Luvilerin-Batı-Anadolu’daki-Yerleri – (Batı Anadolu’da Luvi Merkezleri)
Zangger bu kez Luviler hakkında ilgi çekecek iddialar dile getiriyor. Diyor ki Luvi Uygarlığı hakkında pek bir şey bilinmiyor. Luviler hiçbir zaman merkezi bir devlet kurmadı ama küçük krallıklardan oluşa bir uygarlıktı. Tipik bir Bronz Çağı haritasında doğuda Hititler’in, batıda ise Miken, Minoa gibi Yunan kökenli uygarlıklarının arasında bomboş bir alan olması mümkün değil.  Bu küçük krallıklar bir dönem Hititler’e tabi olsa da aslında bir uygarlık olarak tanımlanmaları gekeriyor.
Türkiye daha önce de Luviler ve Troia(Truva) arasında bağlantı kuran yaklaşımları duymuş, Troia’nın Anadolulu olduğu yönündeki tezleri tartışmış iş “Troialılar Türk mü?” noktasına kadar gelmişti. Zangger benzer bir tarih tezi dile getirmekten bir adım daha ileriye gidiyor ve kazılar yapılırsa kendisini destekleyecek buluntuların çıkacağını savunuyor. Hem yerini hem derinliğini belirtiyor: “Troia’da Kara Menderes nehrinin taşkın ovasında 5-6 metre derinlikte. Anadolu’da ise 10 metre derinde.”
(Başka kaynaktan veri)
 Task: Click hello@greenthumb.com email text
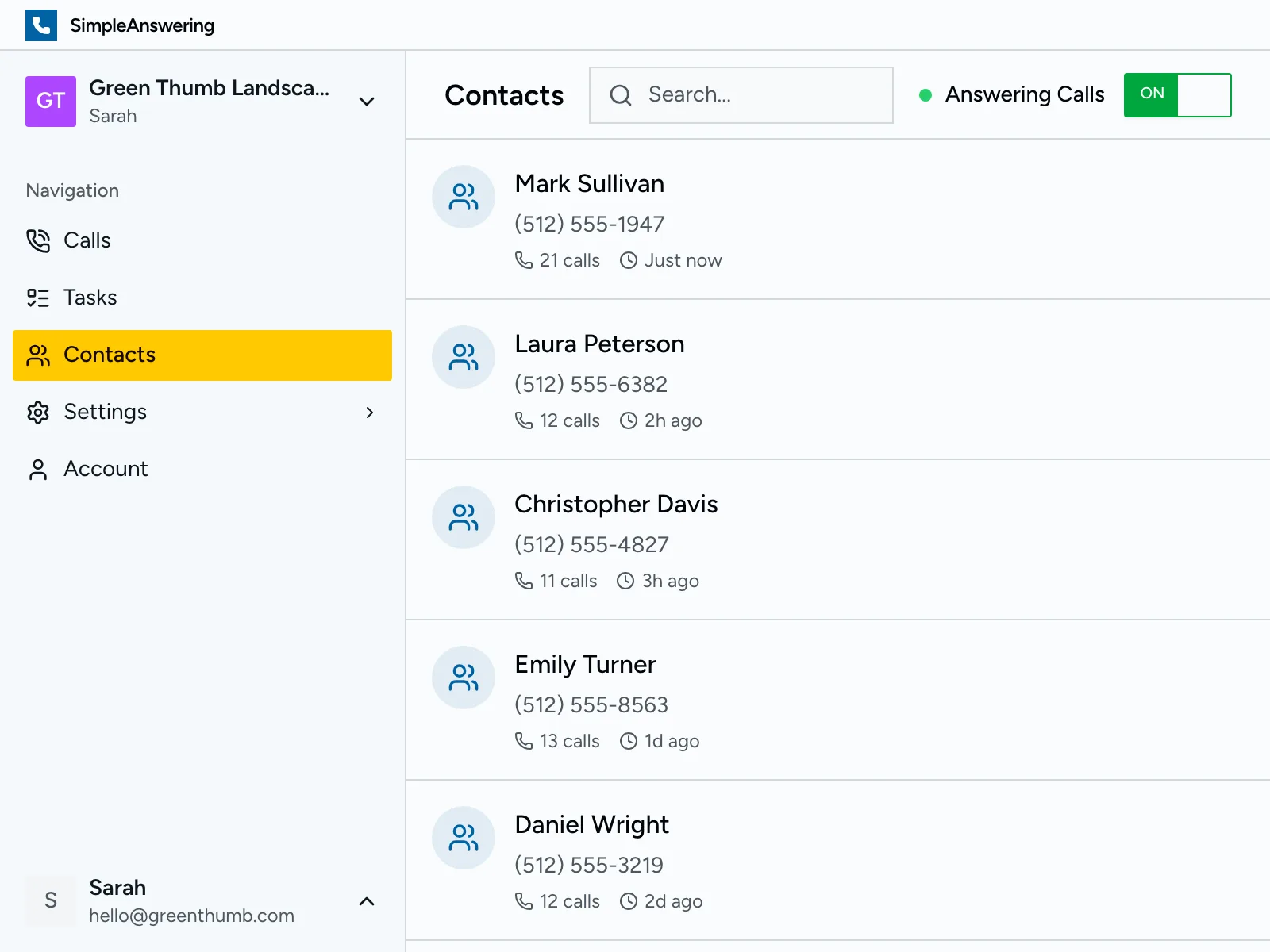tap(191, 916)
Truva neden bu kadar önemli
Birçok bilim insanına göre Troya’nın önemi, Homeros’un eserlerinden ileri gelir. Oldukça gösterişsiz bir yerleşim alanı olmasına rağmen Troya’nın binlerce yıl boyunca bu kadar önemsenmesinin tek nedeni İlyada’dır. Ancak Troya’nın şöhretinin Homeros’tan kaynaklandığı tezine karşı birçok şey ileri sürülebilir. Her şeyden önce Homeros, Grek kökenli bir yazar olarak, Grek kahramanları üzerine Grek dilinde bir destan yazar ve bu destan Grek savaşçılarının zaferiyle son bulur. Bu durumda neden sonraki nesiller galip gelen Grekler yerine bu küçük yeri önemseyip yüceltmişlerdir?
Eğer Troya savaşlarına Homeros’un destanları ün kazandırdıysa, o zaman Romalı aristokratların ve Avrupa halklarının soylarını Troya Savaşı’nı kaybedenlere değil, muzaffer Agamemnon’a ve doğum yeri olan Miken’e dayandırmaları gerekmez miydi?


Başka kaynak yok
Luvi ikinci olarak, Troya’nın en parlak dönemi ile ilgili aktarılan birçok detayı Homeros’un eserinde görmek mümkün değildir. Dolayısıyla Homeros’un yanı sıra başka kaynaklar da söz konusu olmalıydı. Üçüncü olarak Troya konusu, özellikle ortaçağda, yani Homeros’un eserine erişimin mümkün olmadığı ve eserin kayıp olduğunun sanıldığı bir dönemde çok rağbet görmüştür.


Harikalar diyarı
Hititlerin büyük kralı II. Murşili‘nin Luvi Seferi sırasında 66 bin kişiyi esir aldığı iddia edilir. Döneminin en zengin ve en güçlü firavunu III. Amenophis de ısrarla bir Luvi Prensesi ile evlenebilmeyi dilemiştir. Bunun yanında kendi mezar tapınağında, Grek kolonicilerinin bu coğrafyayı tanımalarından 500 yıl önce, Luviler ve İyonyalılar resmedilmiştir. Dünyanın yedi harikasından üçü eskiden Luvilere ait olan topraklarda yer aldığı gibi, Sokrates öncesi Ege filozoflarının hemen hepsi Luvilere ait devletlerde ortaya çıkmıştır.)